** Data records follows **
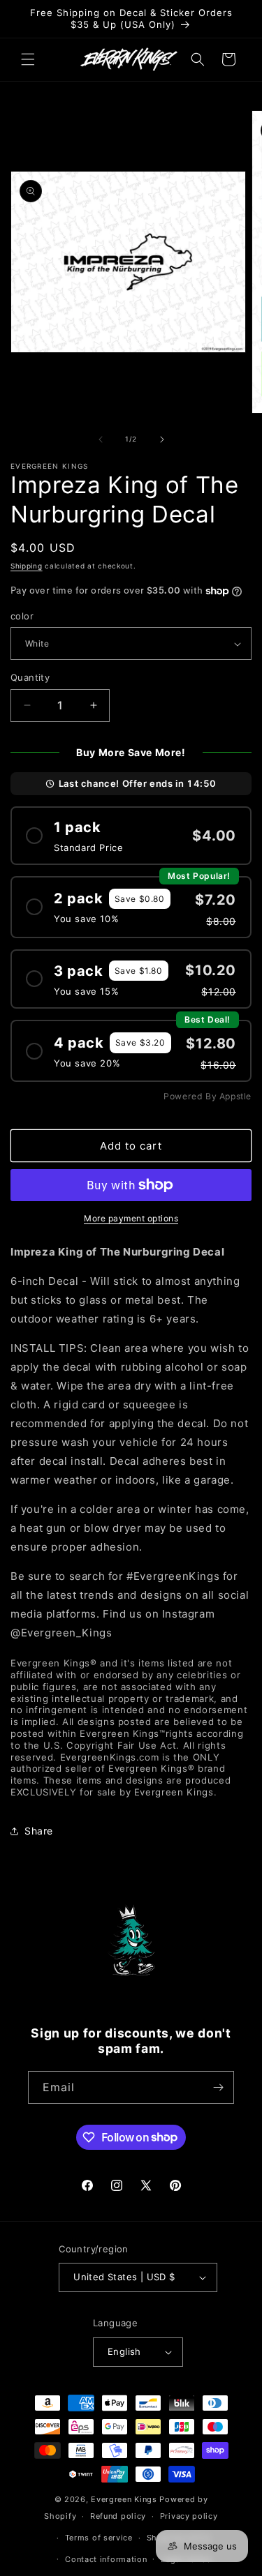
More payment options (131, 1218)
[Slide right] (162, 439)
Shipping (26, 566)
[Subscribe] (218, 2087)
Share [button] (38, 1831)
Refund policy (118, 2516)
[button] (28, 59)
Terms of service (99, 2538)
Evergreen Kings (124, 2499)
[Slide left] (100, 439)
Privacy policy (189, 2516)
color (22, 616)
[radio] (131, 835)
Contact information (106, 2559)
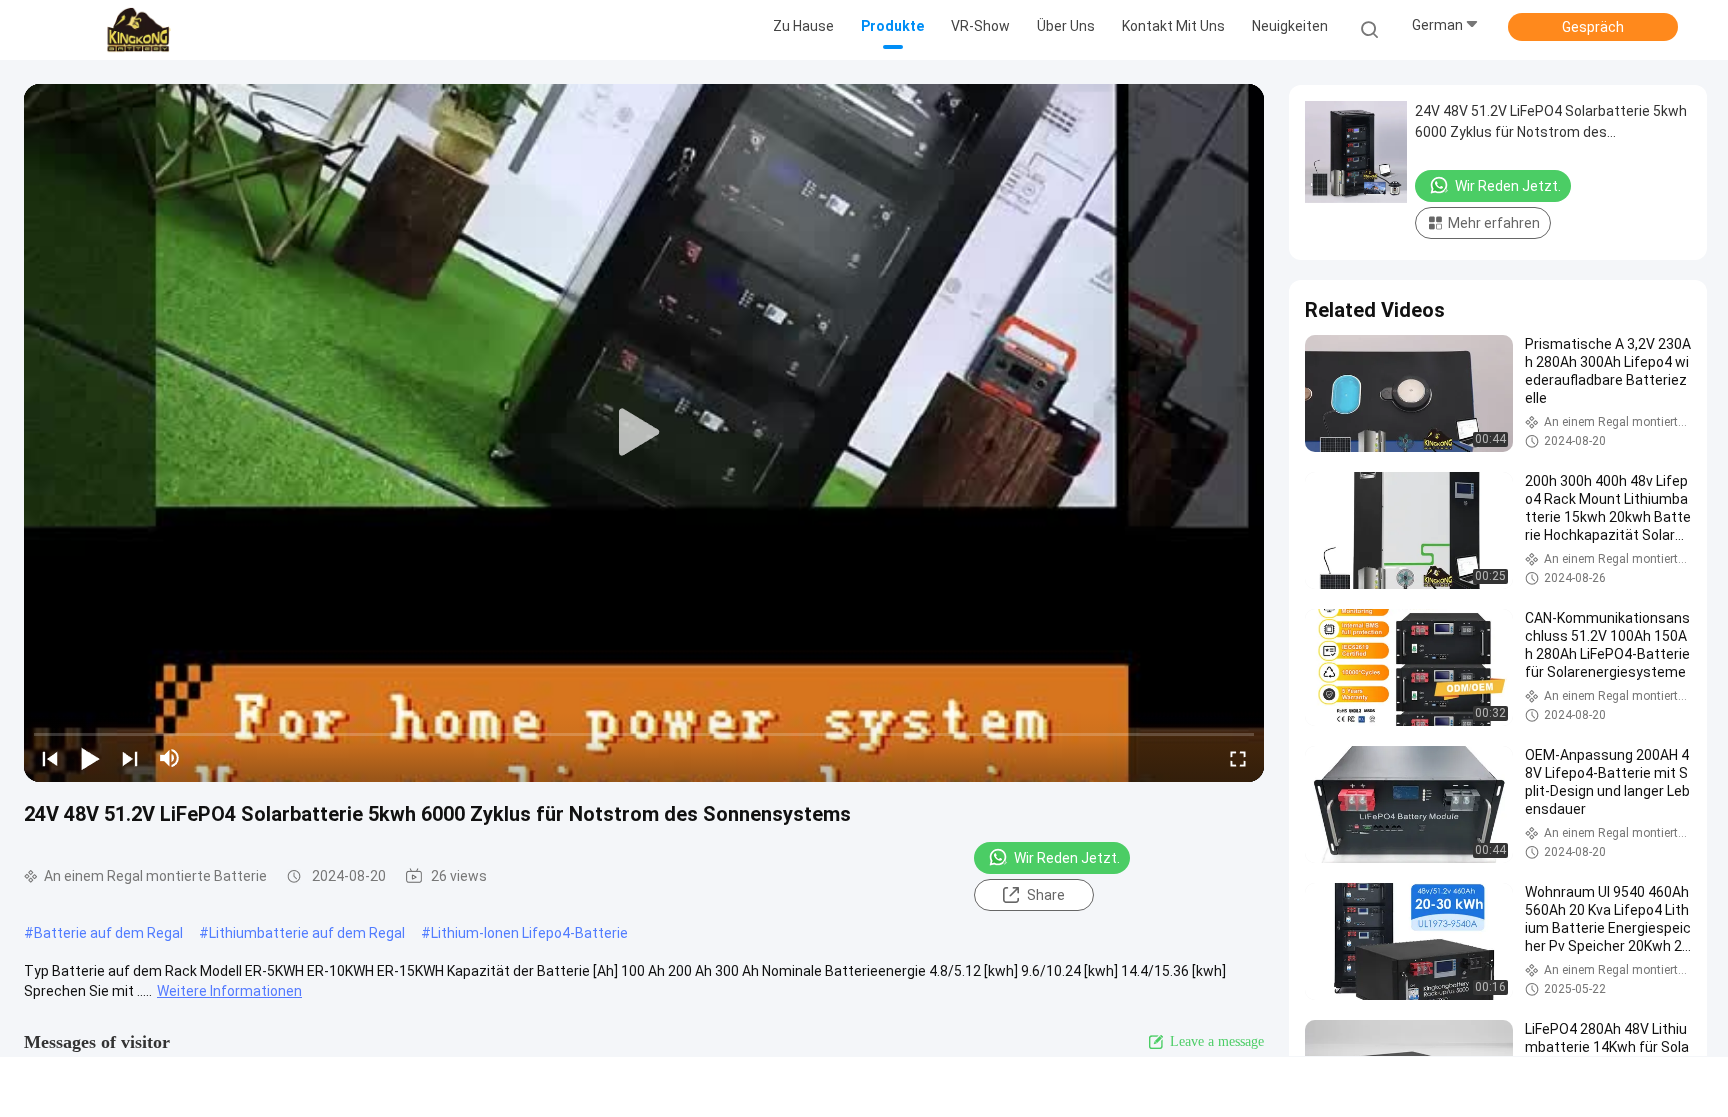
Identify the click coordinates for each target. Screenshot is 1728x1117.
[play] (644, 433)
** End of Data records **
Your answer must consist only of the lines from the one containing "Contact information (106, 2559)" through the end of the entries, restated word for word, with no pictures.

» **Result of this task**
Contact information (106, 2559)
Identify the click coordinates for each target. Screenshot is 1728x1117.
[play] (644, 433)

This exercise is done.